- Exercise materials
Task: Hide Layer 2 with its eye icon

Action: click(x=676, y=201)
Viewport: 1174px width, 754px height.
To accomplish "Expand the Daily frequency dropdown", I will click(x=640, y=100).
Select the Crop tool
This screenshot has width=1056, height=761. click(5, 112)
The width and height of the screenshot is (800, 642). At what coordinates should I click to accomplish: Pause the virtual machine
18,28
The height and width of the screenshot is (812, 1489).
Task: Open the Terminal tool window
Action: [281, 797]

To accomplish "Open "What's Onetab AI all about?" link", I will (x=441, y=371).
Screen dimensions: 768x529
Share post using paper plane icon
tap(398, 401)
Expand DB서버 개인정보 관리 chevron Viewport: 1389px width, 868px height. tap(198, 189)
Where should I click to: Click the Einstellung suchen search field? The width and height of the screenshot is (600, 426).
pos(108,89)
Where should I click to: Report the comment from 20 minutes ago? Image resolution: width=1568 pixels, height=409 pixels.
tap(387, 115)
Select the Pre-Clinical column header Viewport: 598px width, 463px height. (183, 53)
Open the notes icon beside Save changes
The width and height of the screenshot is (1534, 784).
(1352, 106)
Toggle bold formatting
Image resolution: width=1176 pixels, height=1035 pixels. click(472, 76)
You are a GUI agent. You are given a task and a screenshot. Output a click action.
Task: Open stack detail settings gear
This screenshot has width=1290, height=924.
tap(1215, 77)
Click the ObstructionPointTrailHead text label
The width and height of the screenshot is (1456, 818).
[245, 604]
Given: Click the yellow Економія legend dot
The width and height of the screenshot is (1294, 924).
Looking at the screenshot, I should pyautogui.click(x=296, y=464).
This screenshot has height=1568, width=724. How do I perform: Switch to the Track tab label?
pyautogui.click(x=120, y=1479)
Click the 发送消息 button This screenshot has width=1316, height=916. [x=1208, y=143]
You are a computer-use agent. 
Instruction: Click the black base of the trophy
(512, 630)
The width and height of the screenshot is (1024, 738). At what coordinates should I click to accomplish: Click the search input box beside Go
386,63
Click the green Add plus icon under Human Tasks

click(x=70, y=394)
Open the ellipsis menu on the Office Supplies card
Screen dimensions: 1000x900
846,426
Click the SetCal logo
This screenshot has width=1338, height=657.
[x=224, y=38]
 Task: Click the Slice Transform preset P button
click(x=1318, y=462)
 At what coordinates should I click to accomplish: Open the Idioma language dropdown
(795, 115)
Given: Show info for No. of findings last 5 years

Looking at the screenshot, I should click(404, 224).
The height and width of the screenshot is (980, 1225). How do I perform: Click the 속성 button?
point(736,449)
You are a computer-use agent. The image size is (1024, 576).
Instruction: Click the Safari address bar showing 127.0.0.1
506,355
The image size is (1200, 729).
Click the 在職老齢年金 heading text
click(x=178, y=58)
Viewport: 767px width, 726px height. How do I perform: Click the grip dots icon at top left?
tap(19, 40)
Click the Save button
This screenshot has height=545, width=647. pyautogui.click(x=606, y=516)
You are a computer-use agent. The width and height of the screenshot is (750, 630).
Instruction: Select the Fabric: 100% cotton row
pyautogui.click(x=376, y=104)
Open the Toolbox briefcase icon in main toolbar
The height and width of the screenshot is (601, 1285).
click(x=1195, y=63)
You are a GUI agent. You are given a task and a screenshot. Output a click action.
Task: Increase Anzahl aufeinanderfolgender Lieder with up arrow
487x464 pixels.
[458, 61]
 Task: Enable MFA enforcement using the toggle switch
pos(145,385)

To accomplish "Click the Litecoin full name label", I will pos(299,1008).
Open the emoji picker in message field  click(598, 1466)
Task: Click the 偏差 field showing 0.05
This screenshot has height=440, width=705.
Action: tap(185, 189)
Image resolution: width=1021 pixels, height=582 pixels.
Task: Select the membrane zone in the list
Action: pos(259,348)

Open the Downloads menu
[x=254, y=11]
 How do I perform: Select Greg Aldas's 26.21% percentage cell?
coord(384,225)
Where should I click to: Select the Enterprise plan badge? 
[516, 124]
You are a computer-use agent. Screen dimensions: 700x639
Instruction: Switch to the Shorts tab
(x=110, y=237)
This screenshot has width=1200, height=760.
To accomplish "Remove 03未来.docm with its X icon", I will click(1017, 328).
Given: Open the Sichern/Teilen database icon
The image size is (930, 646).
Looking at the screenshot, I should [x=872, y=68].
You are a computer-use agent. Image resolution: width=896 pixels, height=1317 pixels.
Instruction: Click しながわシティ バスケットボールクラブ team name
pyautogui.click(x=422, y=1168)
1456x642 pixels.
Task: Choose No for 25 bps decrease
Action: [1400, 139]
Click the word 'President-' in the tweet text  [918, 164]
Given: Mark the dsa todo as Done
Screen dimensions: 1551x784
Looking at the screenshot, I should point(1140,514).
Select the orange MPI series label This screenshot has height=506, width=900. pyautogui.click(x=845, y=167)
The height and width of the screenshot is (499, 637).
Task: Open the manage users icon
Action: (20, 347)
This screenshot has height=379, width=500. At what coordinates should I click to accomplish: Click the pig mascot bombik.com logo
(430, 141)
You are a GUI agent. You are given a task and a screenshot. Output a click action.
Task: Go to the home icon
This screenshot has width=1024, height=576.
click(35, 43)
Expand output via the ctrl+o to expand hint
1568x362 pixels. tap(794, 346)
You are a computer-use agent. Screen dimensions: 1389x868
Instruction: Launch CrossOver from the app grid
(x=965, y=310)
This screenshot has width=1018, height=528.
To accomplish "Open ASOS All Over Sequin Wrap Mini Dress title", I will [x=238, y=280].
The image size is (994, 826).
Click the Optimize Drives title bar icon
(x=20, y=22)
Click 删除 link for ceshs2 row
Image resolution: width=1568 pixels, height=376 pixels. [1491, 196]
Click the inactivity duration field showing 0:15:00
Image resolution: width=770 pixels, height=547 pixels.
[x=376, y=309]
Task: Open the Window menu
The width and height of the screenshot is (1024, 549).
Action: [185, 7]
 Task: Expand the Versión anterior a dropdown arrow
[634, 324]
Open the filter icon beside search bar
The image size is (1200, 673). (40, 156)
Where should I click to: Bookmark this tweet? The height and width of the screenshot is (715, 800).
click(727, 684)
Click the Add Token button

- What you should do
Transcribe every entry, keeping each line exactly as it reads.

- Written answer
Task: Hide Layer 2 with its eye icon

Action: click(x=676, y=201)
Viewport: 1174px width, 754px height.
To accomplish "Expand the Daily frequency dropdown", I will click(x=640, y=100).
Select the Crop tool
This screenshot has width=1056, height=761. click(5, 112)
The width and height of the screenshot is (800, 642). At what coordinates should I click to accomplish: Pause the virtual machine
18,28
The height and width of the screenshot is (812, 1489).
Task: Open the Terminal tool window
Action: [281, 797]

To accomplish "Open "What's Onetab AI all about?" link", I will (x=441, y=371).
Screen dimensions: 768x529
Share post using paper plane icon
tap(398, 401)
Expand DB서버 개인정보 관리 chevron Viewport: 1389px width, 868px height. tap(198, 189)
Where should I click to: Click the Einstellung suchen search field? The width and height of the screenshot is (600, 426).
pos(108,89)
Where should I click to: Report the comment from 20 minutes ago? Image resolution: width=1568 pixels, height=409 pixels.
tap(387, 115)
Select the Pre-Clinical column header Viewport: 598px width, 463px height. (183, 53)
Open the notes icon beside Save changes
The width and height of the screenshot is (1534, 784).
(1352, 106)
Toggle bold formatting
Image resolution: width=1176 pixels, height=1035 pixels. click(472, 76)
You are a GUI agent. You are given a task and a screenshot. Output a click action.
Task: Open stack detail settings gear
This screenshot has width=1290, height=924.
tap(1215, 77)
Click the ObstructionPointTrailHead text label
The width and height of the screenshot is (1456, 818).
[245, 604]
Given: Click the yellow Економія legend dot
The width and height of the screenshot is (1294, 924).
Looking at the screenshot, I should pyautogui.click(x=296, y=464).
This screenshot has height=1568, width=724. How do I perform: Switch to the Track tab label?
pyautogui.click(x=120, y=1479)
Click the 发送消息 button This screenshot has width=1316, height=916. [x=1208, y=143]
You are a computer-use agent. 
Instruction: Click the black base of the trophy
(512, 630)
The width and height of the screenshot is (1024, 738). At what coordinates should I click to accomplish: Click the search input box beside Go
386,63
Click the green Add plus icon under Human Tasks

click(x=70, y=394)
Open the ellipsis menu on the Office Supplies card
Screen dimensions: 1000x900
846,426
Click the SetCal logo
This screenshot has width=1338, height=657.
[x=224, y=38]
 Task: Click the Slice Transform preset P button
click(x=1318, y=462)
 At what coordinates should I click to accomplish: Open the Idioma language dropdown
(795, 115)
Given: Show info for No. of findings last 5 years

Looking at the screenshot, I should click(404, 224).
The height and width of the screenshot is (980, 1225). How do I perform: Click the 속성 button?
point(736,449)
You are a computer-use agent. The image size is (1024, 576).
Instruction: Click the Safari address bar showing 127.0.0.1
506,355
The image size is (1200, 729).
Click the 在職老齢年金 heading text
click(x=178, y=58)
Viewport: 767px width, 726px height. How do I perform: Click the grip dots icon at top left?
tap(19, 40)
Click the Save button
This screenshot has height=545, width=647. pyautogui.click(x=606, y=516)
You are a computer-use agent. The width and height of the screenshot is (750, 630).
Instruction: Select the Fabric: 100% cotton row
pyautogui.click(x=376, y=104)
Open the Toolbox briefcase icon in main toolbar
The height and width of the screenshot is (601, 1285).
click(x=1195, y=63)
You are a GUI agent. You are given a task and a screenshot. Output a click action.
Task: Increase Anzahl aufeinanderfolgender Lieder with up arrow
487x464 pixels.
[458, 61]
 Task: Enable MFA enforcement using the toggle switch
pos(145,385)

To accomplish "Click the Litecoin full name label", I will pos(299,1008).
Open the emoji picker in message field  click(598, 1466)
Task: Click the 偏差 field showing 0.05
This screenshot has height=440, width=705.
Action: tap(185, 189)
Image resolution: width=1021 pixels, height=582 pixels.
Task: Select the membrane zone in the list
Action: pos(259,348)

Open the Downloads menu
[x=254, y=11]
 How do I perform: Select Greg Aldas's 26.21% percentage cell?
coord(384,225)
Where should I click to: Select the Enterprise plan badge? 
[516, 124]
You are a computer-use agent. Screen dimensions: 700x639
Instruction: Switch to the Shorts tab
(x=110, y=237)
This screenshot has width=1200, height=760.
To accomplish "Remove 03未来.docm with its X icon", I will click(1017, 328).
Given: Open the Sichern/Teilen database icon
The image size is (930, 646).
Looking at the screenshot, I should [x=872, y=68].
You are a computer-use agent. Image resolution: width=896 pixels, height=1317 pixels.
Instruction: Click しながわシティ バスケットボールクラブ team name
pyautogui.click(x=422, y=1168)
1456x642 pixels.
Task: Choose No for 25 bps decrease
Action: [1400, 139]
Click the word 'President-' in the tweet text  [918, 164]
Given: Mark the dsa todo as Done
Screen dimensions: 1551x784
Looking at the screenshot, I should point(1140,514).
Select the orange MPI series label This screenshot has height=506, width=900. pyautogui.click(x=845, y=167)
The height and width of the screenshot is (499, 637).
Task: Open the manage users icon
Action: (20, 347)
This screenshot has height=379, width=500. At what coordinates should I click to accomplish: Click the pig mascot bombik.com logo
(430, 141)
You are a GUI agent. You are given a task and a screenshot. Output a click action.
Task: Go to the home icon
This screenshot has width=1024, height=576.
click(35, 43)
Expand output via the ctrl+o to expand hint
1568x362 pixels. tap(794, 346)
You are a computer-use agent. Screen dimensions: 1389x868
Instruction: Launch CrossOver from the app grid
(x=965, y=310)
This screenshot has width=1018, height=528.
To accomplish "Open ASOS All Over Sequin Wrap Mini Dress title", I will [x=238, y=280].
The image size is (994, 826).
Click the Optimize Drives title bar icon
(x=20, y=22)
Click 删除 link for ceshs2 row
Image resolution: width=1568 pixels, height=376 pixels. [1491, 196]
Click the inactivity duration field showing 0:15:00
Image resolution: width=770 pixels, height=547 pixels.
[x=376, y=309]
Task: Open the Window menu
The width and height of the screenshot is (1024, 549).
Action: [185, 7]
 Task: Expand the Versión anterior a dropdown arrow
[634, 324]
Open the filter icon beside search bar
The image size is (1200, 673). (40, 156)
Where should I click to: Bookmark this tweet? The height and width of the screenshot is (715, 800).
click(727, 684)
Click the Add Token button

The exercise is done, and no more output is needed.